Made For Media?

A Pakistani militant has been “captured alive” by the police and the army during a gunfight in a Baramulla village.  As if they had stumbled on some mathematical proof of Pakistan’s involvement in the insurgency here, hysterical reporters and anchors on Indian news channel, and their juvenile reportage and analyses, appeared to have only one goal:  to establish that Pakistan has been sending “terrorists” into Kashmir. According to official data, more than 4000 foreign militants, most of them from Pakistan, have died fighting government forces in Kashmir. Pakistan has fought three wars over Kashmir. Around 40,000 Kashmiri youth crossed the Line of Control for arms training in the other Kashmir in the ‘90s, and several thousand of them have died. There would be at least three dozen Pakistani and Pakistan-administered-Kashmir militants in various jails of the state and India currently.  Hasn’t that been proof enough that the Pakistani people and state are involved in the Kashmir armed insurgency? This has never been an unresolved question. It has remained so only for the hyper-nationalist Indian media and the Indian state, both of whom refuse to accept the reality because the line between the media and the state suddenly vanishes when the subject is Kashmir. The same media chooses to black out news about thousands of Kashmiris participating in funerals of Pakistani militants.

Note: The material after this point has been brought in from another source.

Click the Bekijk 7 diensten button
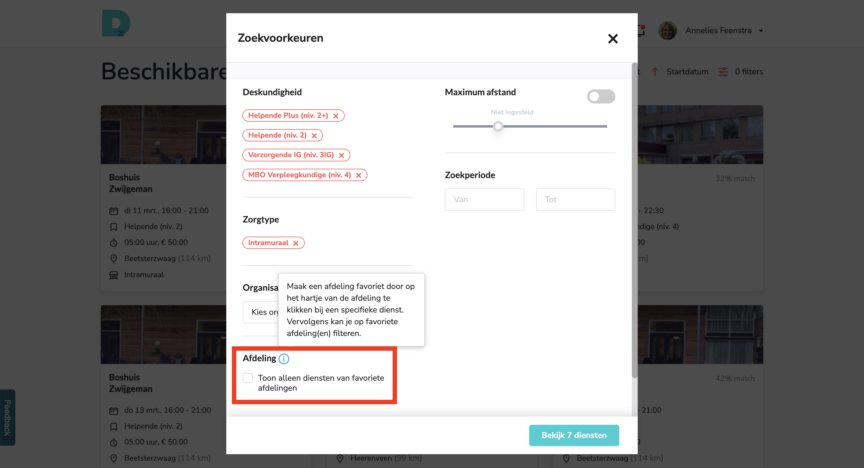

When the media becomes an extension of the state, it can conveniently afford to trample the basics of journalism. First, there is no reason to believe that the militant was “captured” alive. According to one account of the “gunbattle,” he was “forced to surrender” when the police hurled chili grenades into the cave where he had been hiding.  A few photographs leaked to the media by the government forces, however, leave ample scope for skepticism. They show the militant coming out of the cave holding an AK-47 in his hand, smiling. What Standard Operating Procedure allows filming a gun-toting militant who is in a pretty good position to shoot? It appears that rather than the reporters and anchors, none of whom could ever have any idea of what a gunfight in a remote forested area would look like, it was the forces that were narrating the chain of events. Instead of focusing on facts, the emphasis was on the Pakistani origins of the militant. Indian news channels spend precious broadcast hours, endlessly, on finding the elusive Pakistani link to the Kashmir armed insurgency. In the process they not only expose their links to the Indian state but also a total disregard for the truth.